New toolkit merges sensor data to enhance urban traffic management and safety
The National Laboratory of the Rockies has released an open-source framework designed to improve traffic efficiency and intersection safety through advanced data fusion techniques.
Written automatically from the sources below and not individually reviewed by a human editor.

A newly developed toolkit from the National Laboratory of the Rockies integrates multiple sensor inputs to refine traffic signal timing and reduce congestion at intersections. By combining artificial intelligence, machine learning, and statistical methods, the system creates a comprehensive view of roadway activity, including vehicle and pedestrian movements. This approach helps minimize unnecessary delays and improves overall traffic flow while enhancing safety by identifying potential hazards more effectively. The framework is open-source and adaptable, ensuring compatibility with various sensor technologies and preventing reliance on proprietary systems.

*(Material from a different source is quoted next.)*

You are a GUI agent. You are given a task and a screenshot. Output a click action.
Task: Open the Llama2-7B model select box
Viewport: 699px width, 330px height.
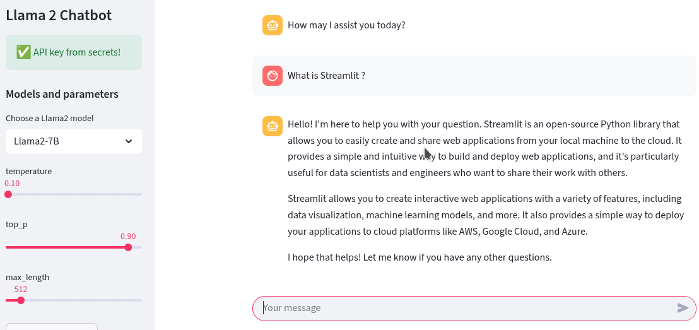(74, 141)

Cities and transportation agencies can adopt this solution to streamline operations, lower costs, and create more efficient urban mobility networks. Demonstrations in Colorado Springs and Lakewood have shown promising results, suggesting broader applications for metropolitan areas seeking to optimize their traffic infrastructure. The toolkit’s digital twin capabilities further strengthen its ability to analyze and predict traffic patterns, contributing to smarter urban planning and reduced risks at intersections.
Sources
1 sourceThe article is grounded in the independently assessed evidence listed here.
Generated from retrieved source material, checked for evidence and provenance, and released through runtime safety controls.
Read our editorial standard →Spot a problem?
Reports go to the operator review queue and do not alter the article automatically.